What to work on: Write out, word for word, every line in the data below from the one containing "Click the Microsoft logo on the globe" to the one containing "Viewport: 1599px width, 741px height.", both of them included.

Exercise materials:
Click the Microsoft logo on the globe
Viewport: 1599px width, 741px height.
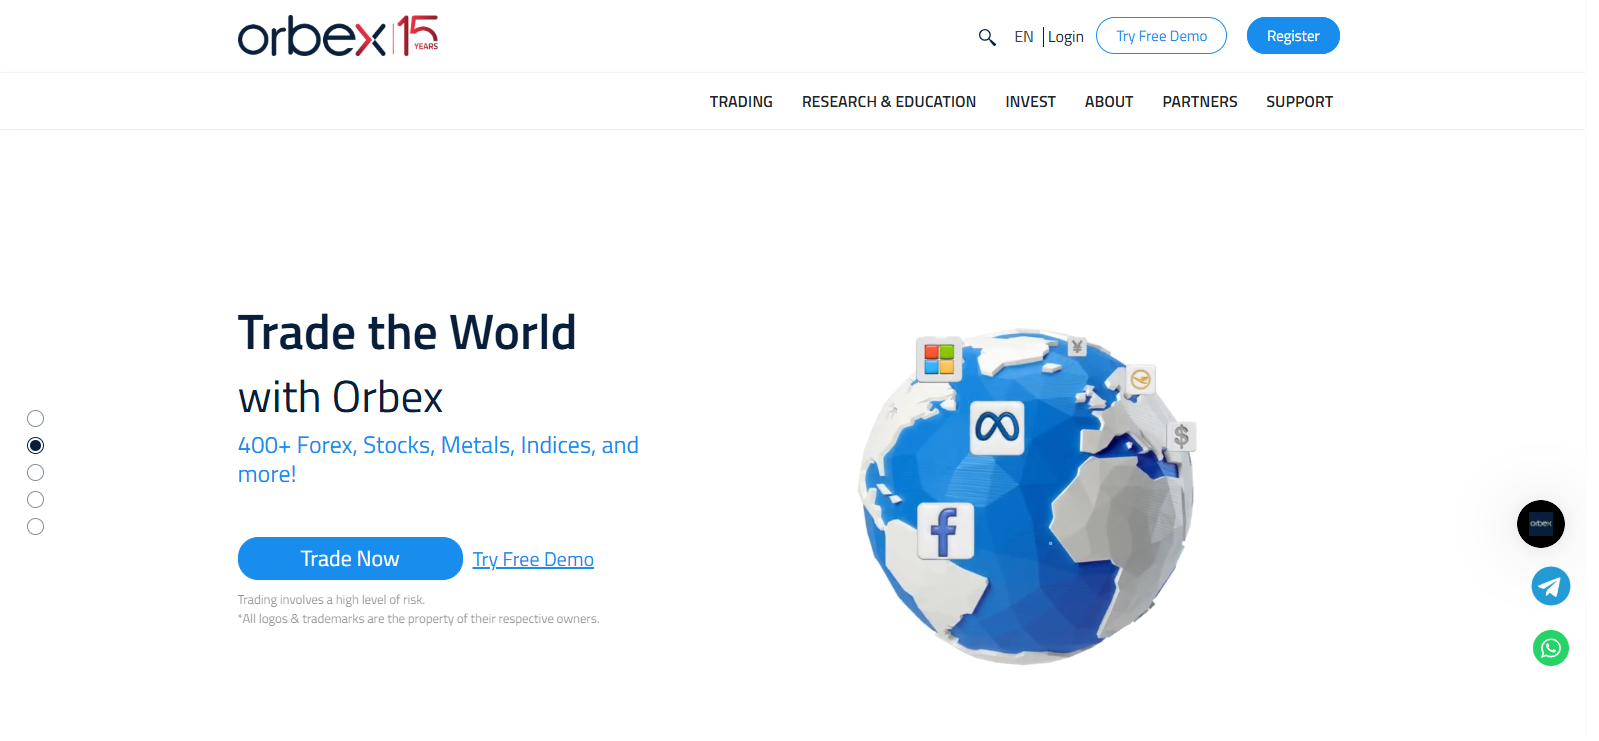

---

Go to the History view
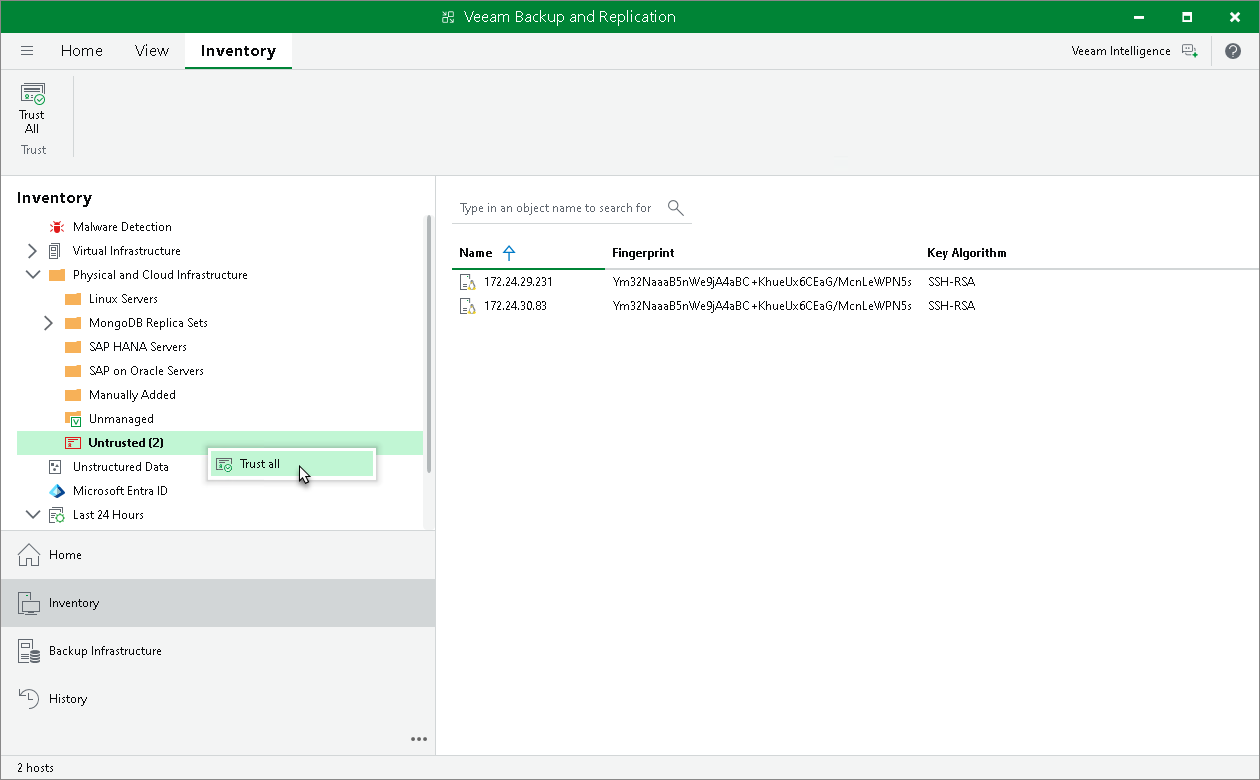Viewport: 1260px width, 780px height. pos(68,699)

* * *

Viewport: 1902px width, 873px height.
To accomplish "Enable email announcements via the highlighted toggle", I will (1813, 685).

Written response:
Click the Microsoft logo on the globe
Viewport: 1599px width, 741px height.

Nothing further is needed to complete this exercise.